The resistance to data analytics is now all but eroded through. A March 2017 research by Dun & Bradstreet and Forbes Insights indicate senior executives are finally giving data analytics its due, and making big investments in data analytics technology.
Also, data analytics, earlier restricted to IT and finance, has now spread across the enterprise, and cover the majority of business functions. Analytics is now widely applied in all gamut of enterprise functions, from the formation of the business strategy to powering operational excellence, and from compliance to advertising. Data analysts no longer work in a silo. In fact, analytics is no longer a specialist function. The emergence of advanced tools such as Salesforce Einstein makes available highly powerful data scientists to the common employee.
But even when all the above barriers are overcome or non-existent, there remains a pressing issue of talent crunch inhibiting the adoption of analytics. About 27% of analytics professionals find skills gap as a major impediment in their data initiatives.
For such reasons, many enterprises still have in place only rudimentary analytical technology. About 23% of analytics professionals still use spreadsheets as the primary tool for data analysis. About 19% of them use only basic data models and progression techniques. Many enterprises avail the services of third-party providers to support their analytic requirements, as a means to overcome the skills-gap. About 55% of enterprises outsource some or all of their analytics needs, to successful outcomes.

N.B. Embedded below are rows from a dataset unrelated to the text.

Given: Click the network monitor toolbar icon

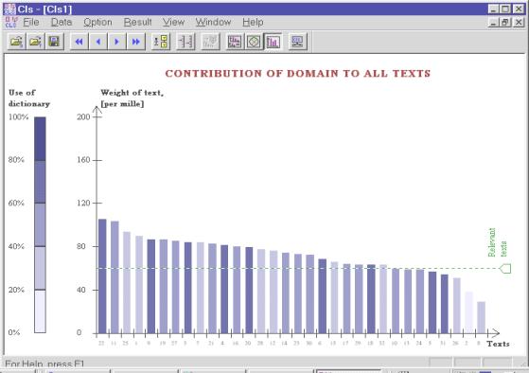Looking at the screenshot, I should (x=297, y=42).
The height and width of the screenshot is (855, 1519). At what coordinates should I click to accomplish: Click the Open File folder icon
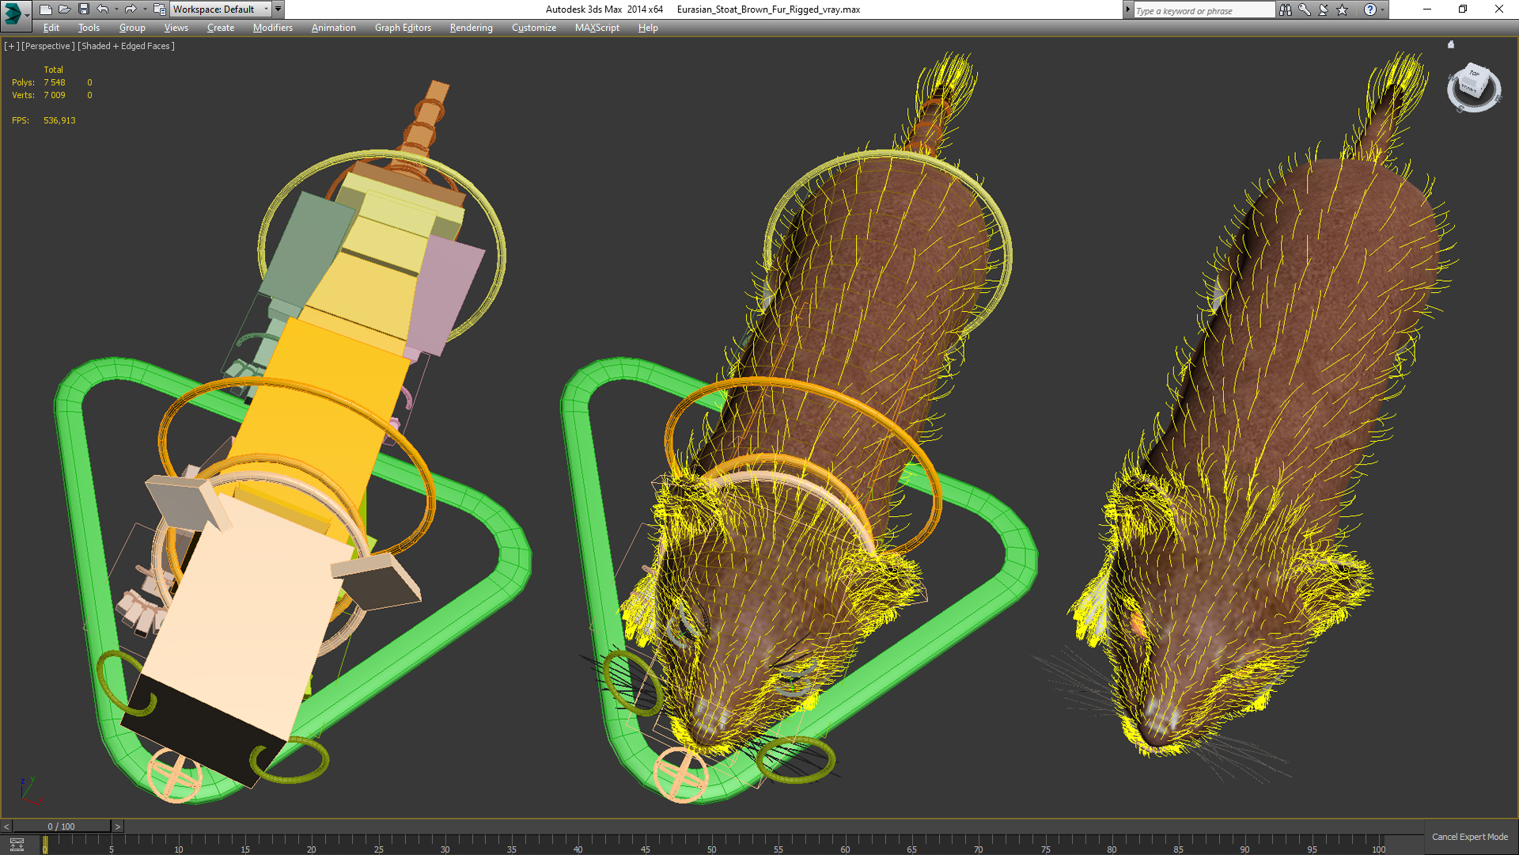click(x=64, y=10)
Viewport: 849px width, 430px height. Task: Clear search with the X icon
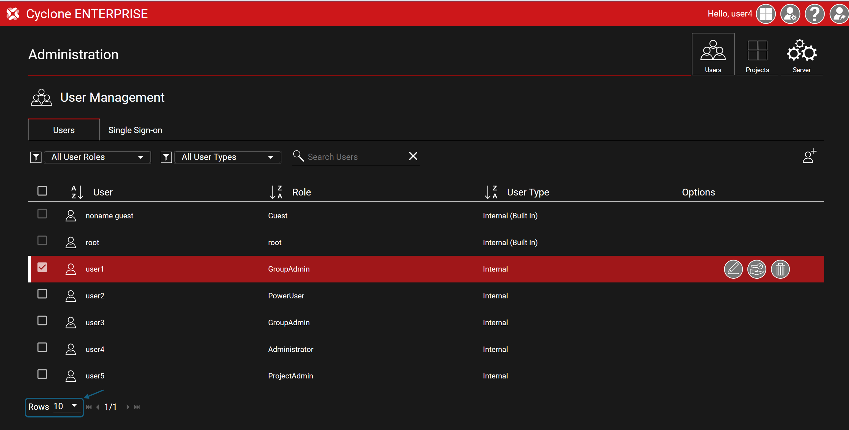coord(413,156)
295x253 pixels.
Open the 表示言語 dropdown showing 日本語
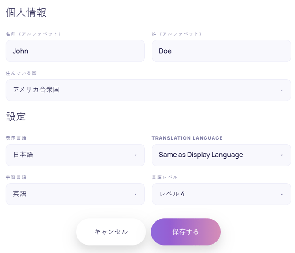pos(75,155)
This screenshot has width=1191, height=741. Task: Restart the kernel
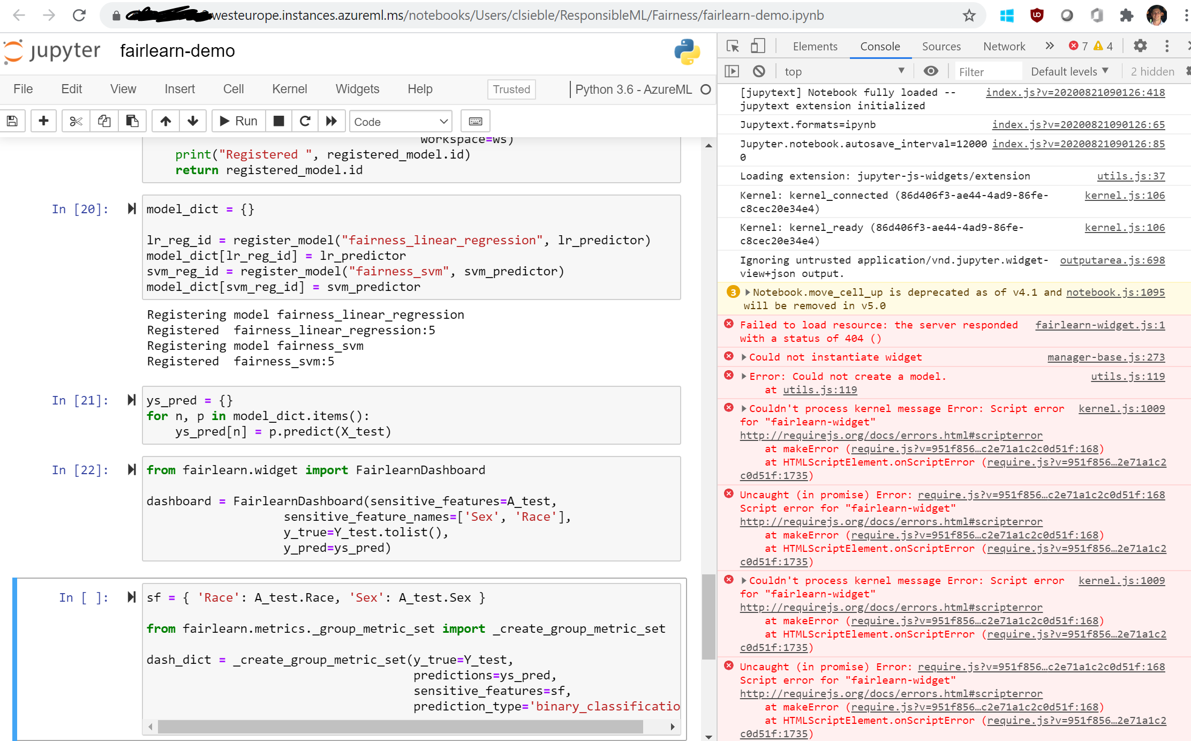[305, 121]
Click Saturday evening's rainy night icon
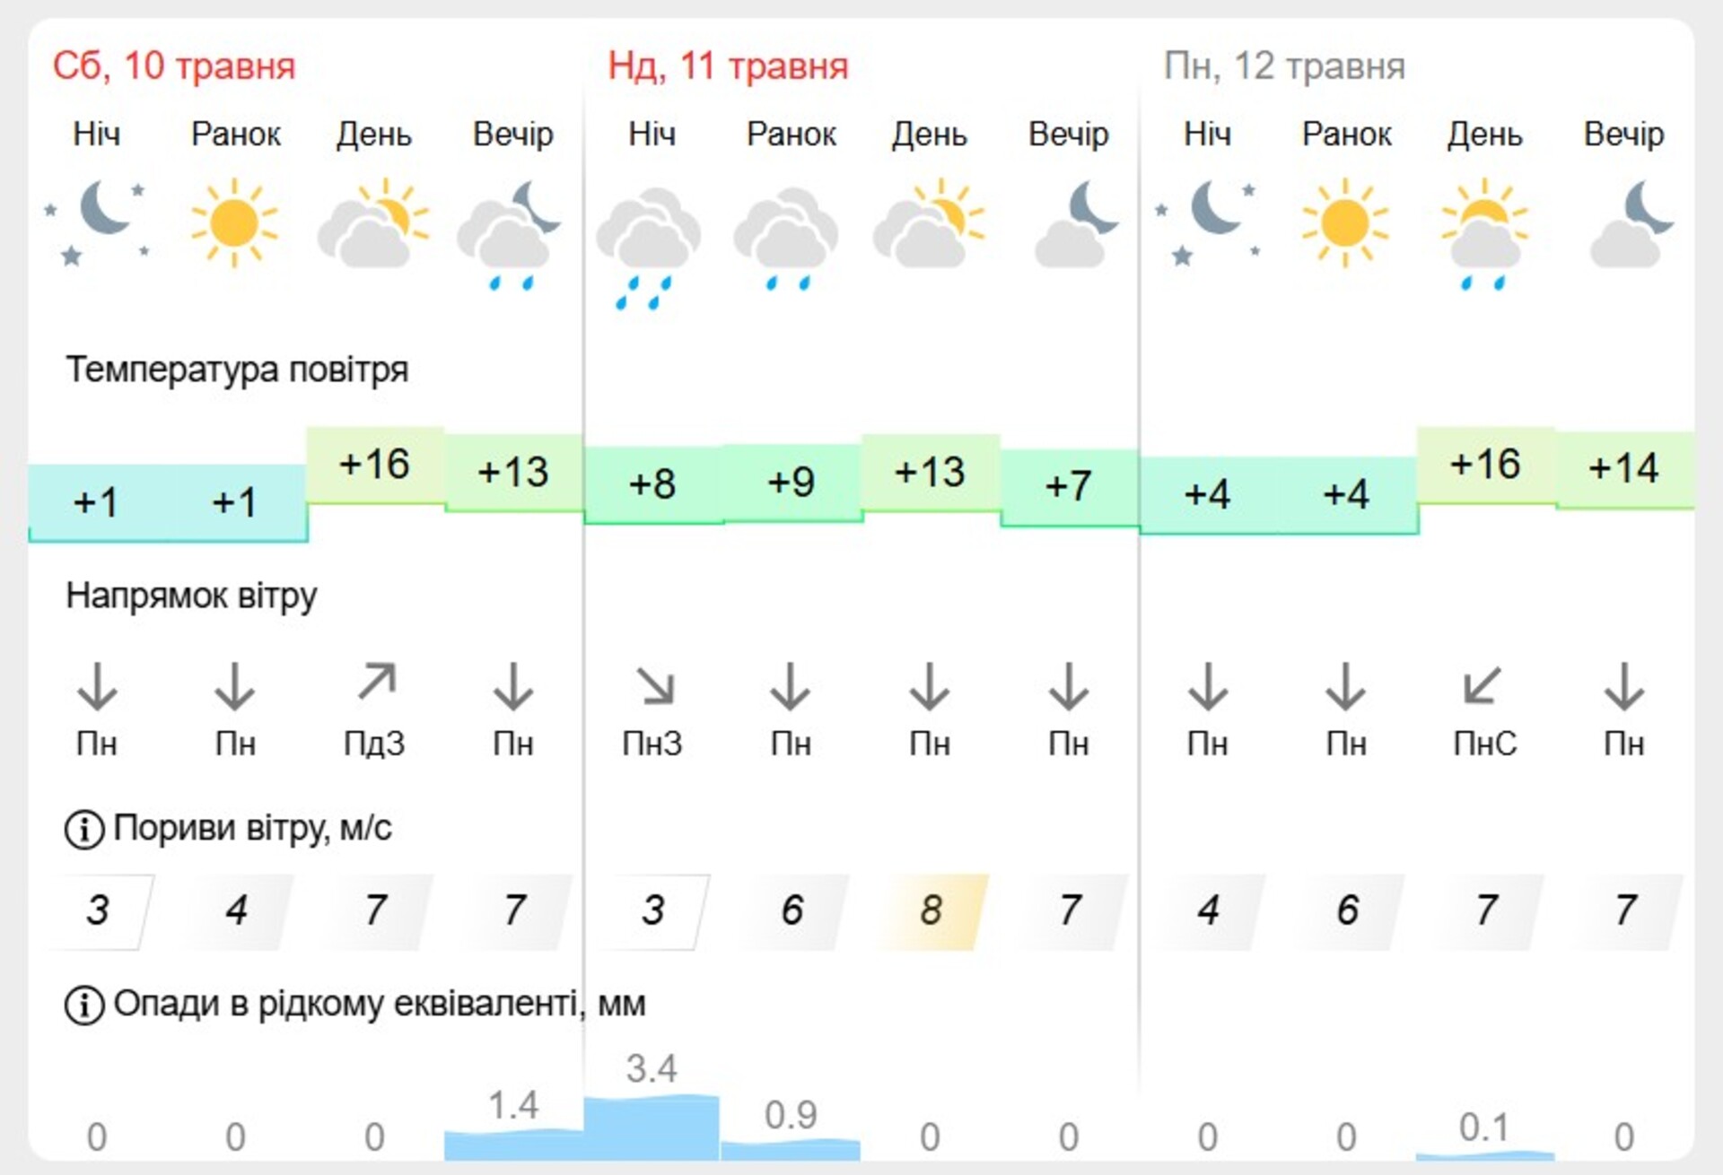Image resolution: width=1723 pixels, height=1175 pixels. [x=509, y=235]
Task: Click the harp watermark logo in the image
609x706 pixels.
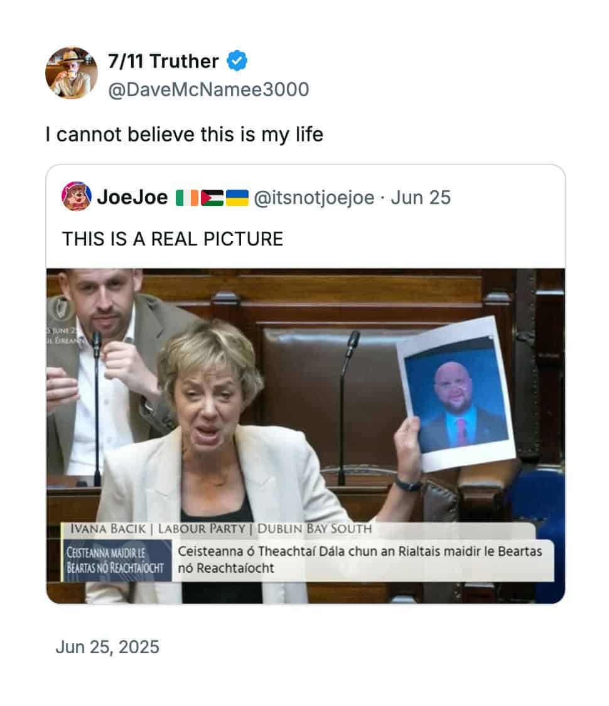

The Deloitte survey reveals 80% of enterprises already using analytics in some way or the other, and 96% of them revealing the importance of analytics will increase in the next three years.
As the first step to getting started, enterprises would do well to chalk out a sound Enterprise Data Model, which offers an integrated view of the data produced and consumed across the board, identifying the shareable and/or redundant data across functional and organizational boundaries. Such Integration of data offers a “single version of the truth,” minimizing data redundancy, disparity, and errors, and ensuring data accuracy, consistency, and quality. The enterprise also needs a sound Enterprise Data Strategy to harness such data for decision-making. They can then deploy the right analytical tools to leverage such data to good effect. Competent third-party providers aid the enterprise in all these tasks.
Data analytics is the new competitive differentiator. Business leaders who understand this fact and commit to the concept will succeed. Those who delay or ignore it, do so at their own risk.